Your instructions: Find the line that contains "Where should I click to: Open the first" in the entries below. Restate it and every line after it, word for word, with no pictures.
◆ ◆ ◆ ◆ ◆
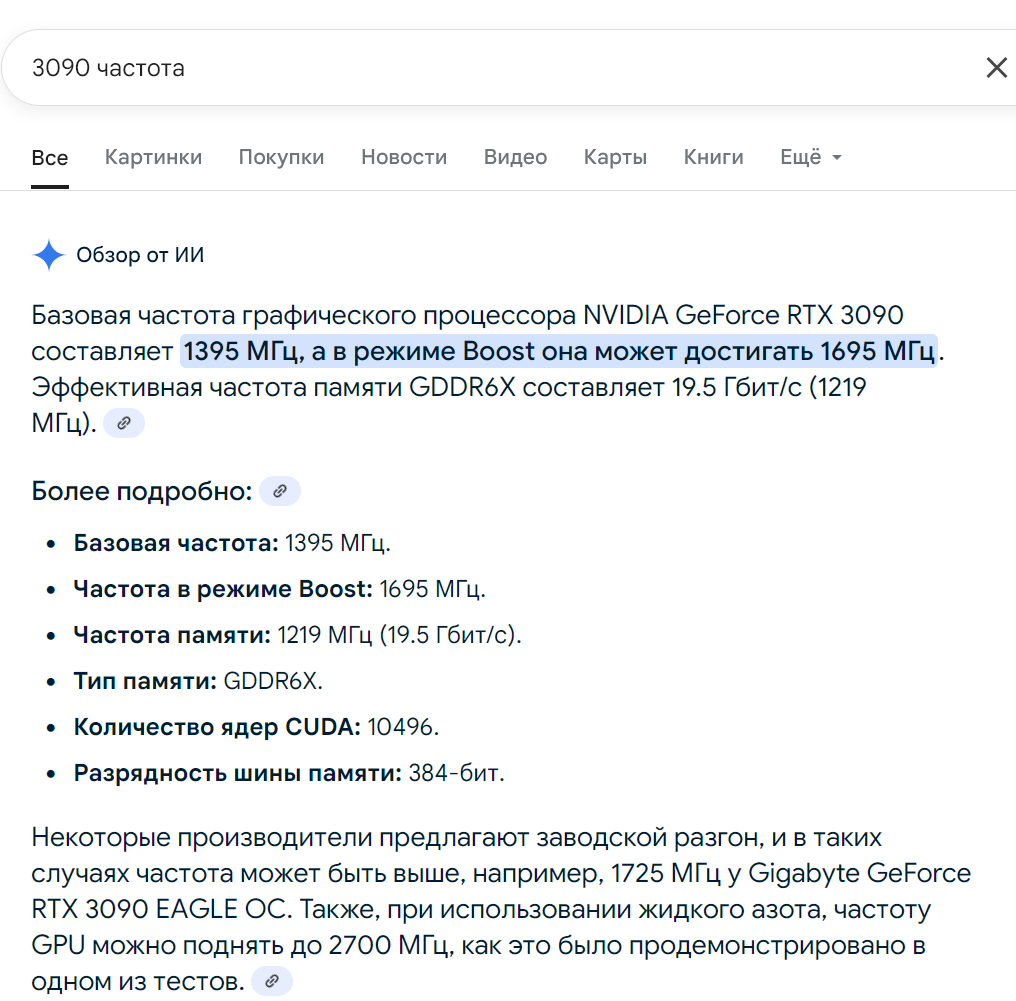Click link icon next to "Более подробно"

[x=280, y=491]
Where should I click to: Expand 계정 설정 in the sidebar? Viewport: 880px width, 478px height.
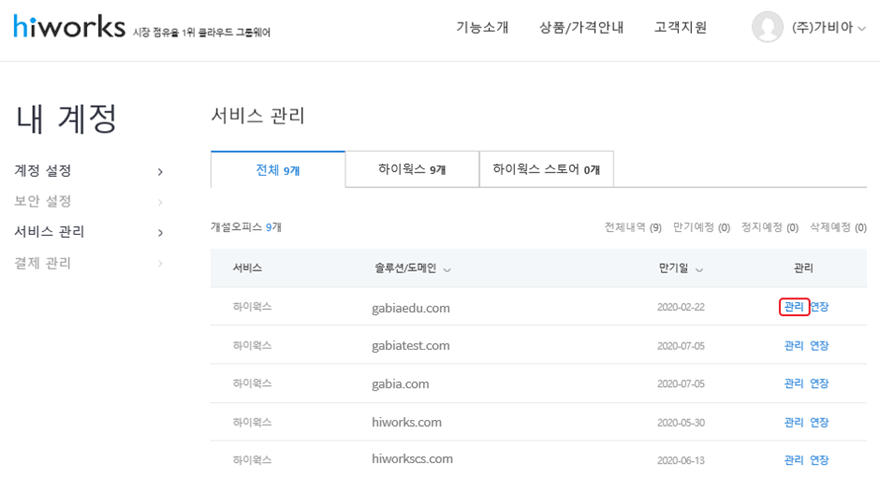pyautogui.click(x=43, y=171)
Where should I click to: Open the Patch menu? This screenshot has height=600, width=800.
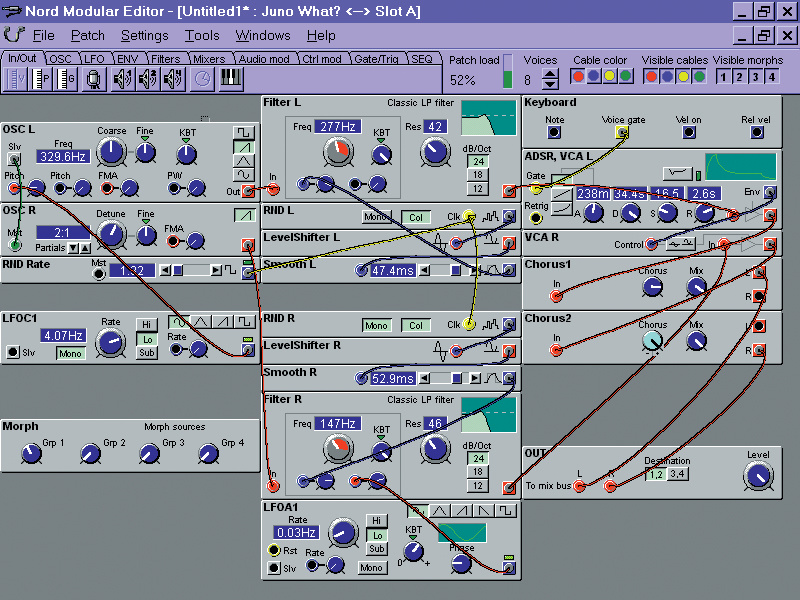(x=87, y=35)
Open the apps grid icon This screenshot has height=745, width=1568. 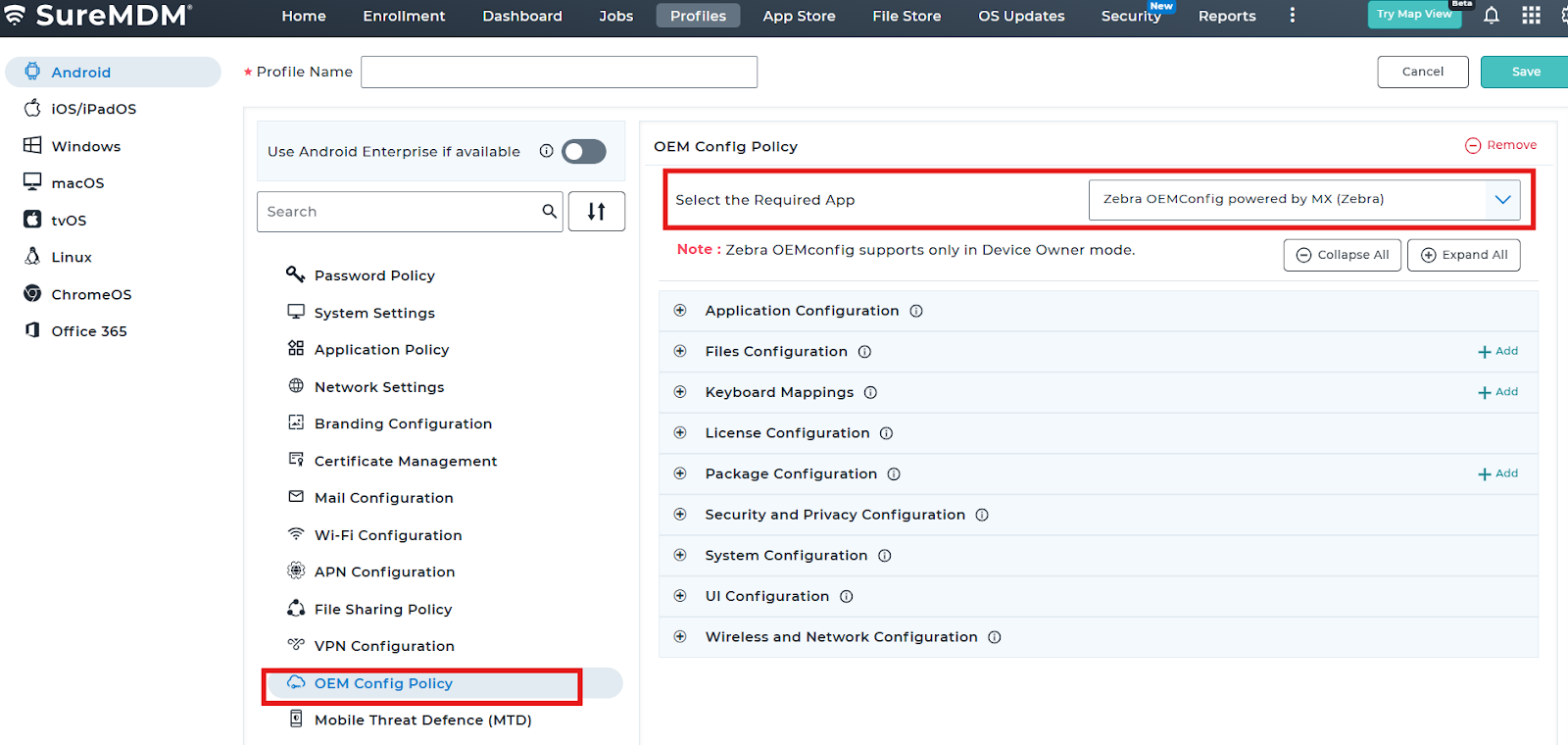coord(1531,16)
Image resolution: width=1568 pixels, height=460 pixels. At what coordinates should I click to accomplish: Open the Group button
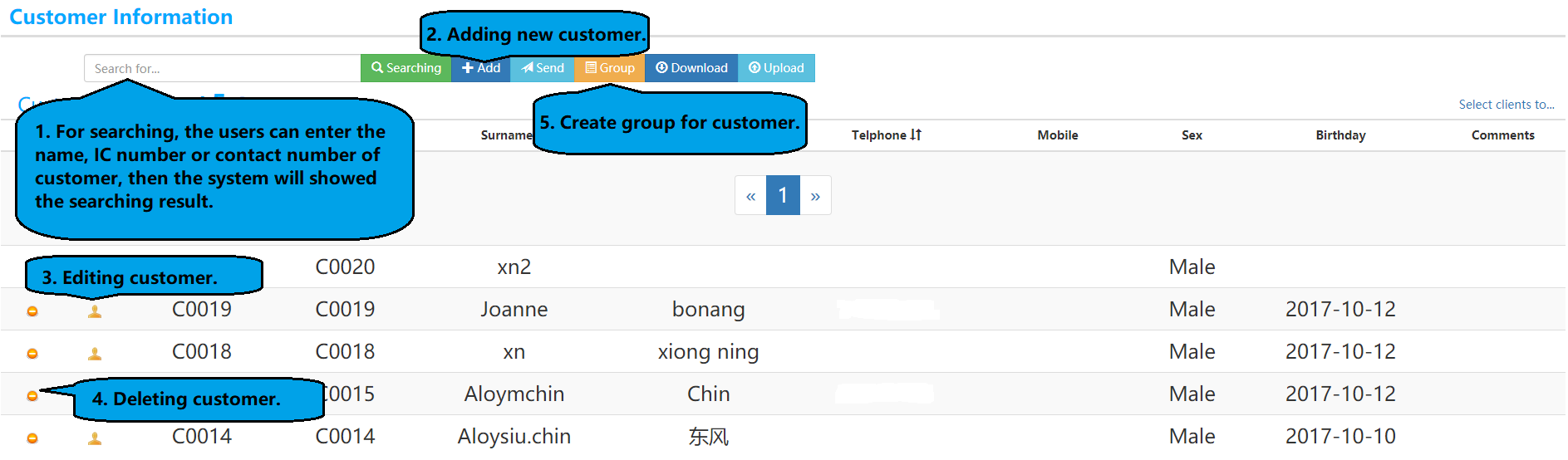tap(610, 68)
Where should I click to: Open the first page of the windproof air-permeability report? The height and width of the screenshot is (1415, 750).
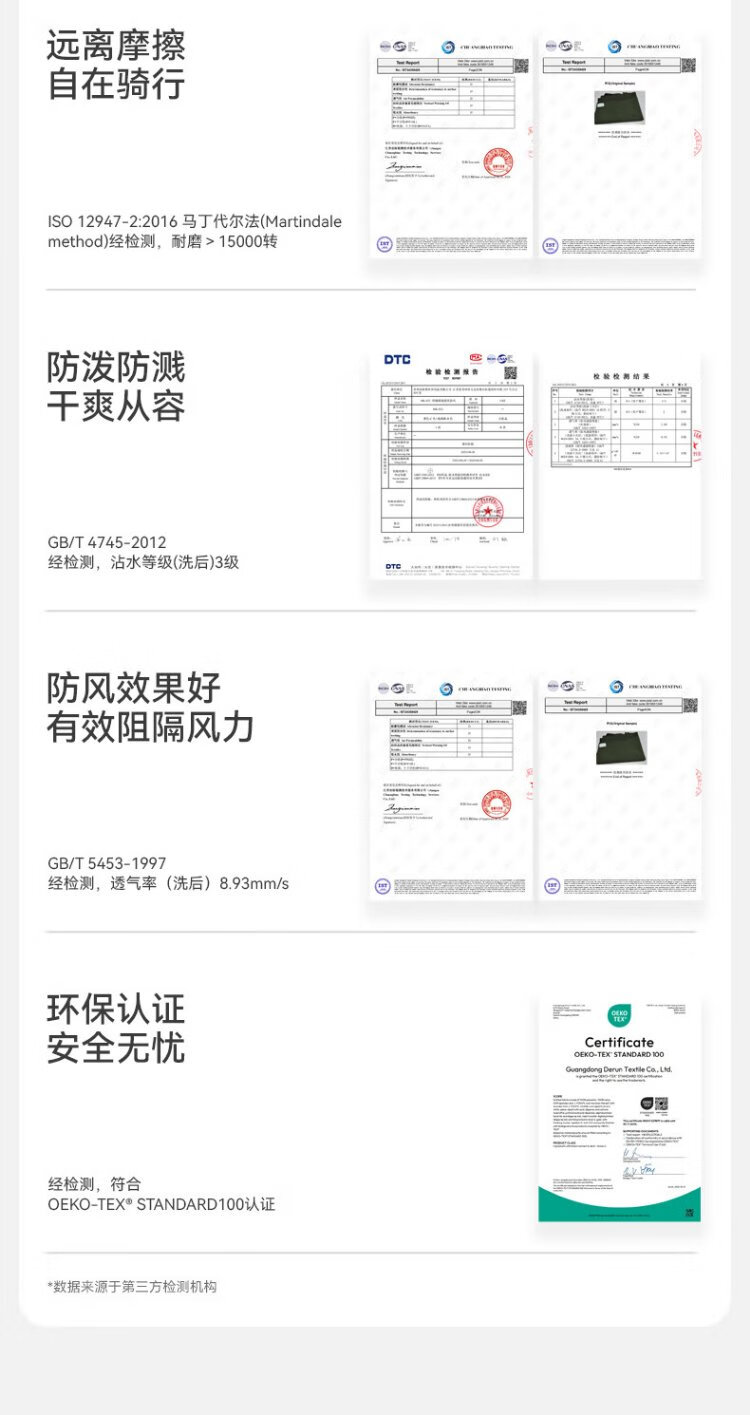click(451, 788)
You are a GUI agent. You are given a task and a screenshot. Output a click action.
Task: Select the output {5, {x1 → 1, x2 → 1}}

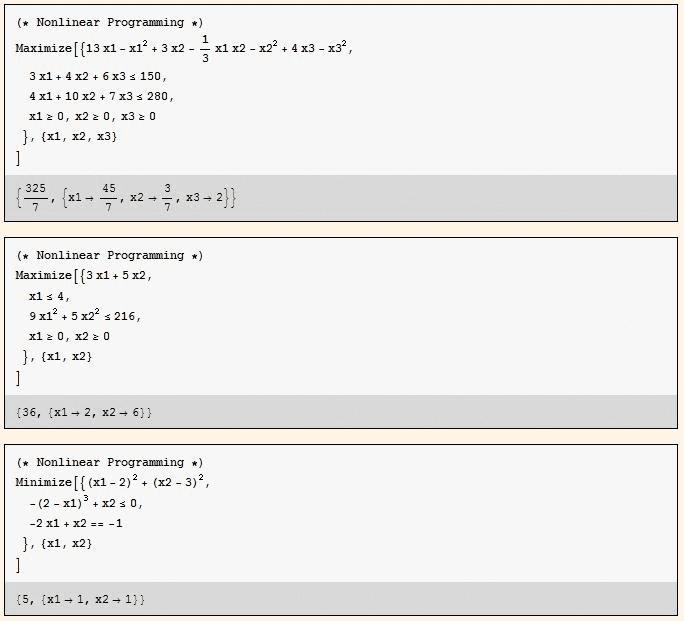(x=81, y=599)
◆ ◆ ◆ ◆ ◆
Solution for this problem:
Where should I click to: Open the first page of the windproof air-permeability report? The height and width of the screenshot is (1415, 750).
click(451, 788)
You are a GUI agent. You are given a task and a screenshot. Output a click action.
Task: Select the output {5, {x1 → 1, x2 → 1}}

(x=81, y=599)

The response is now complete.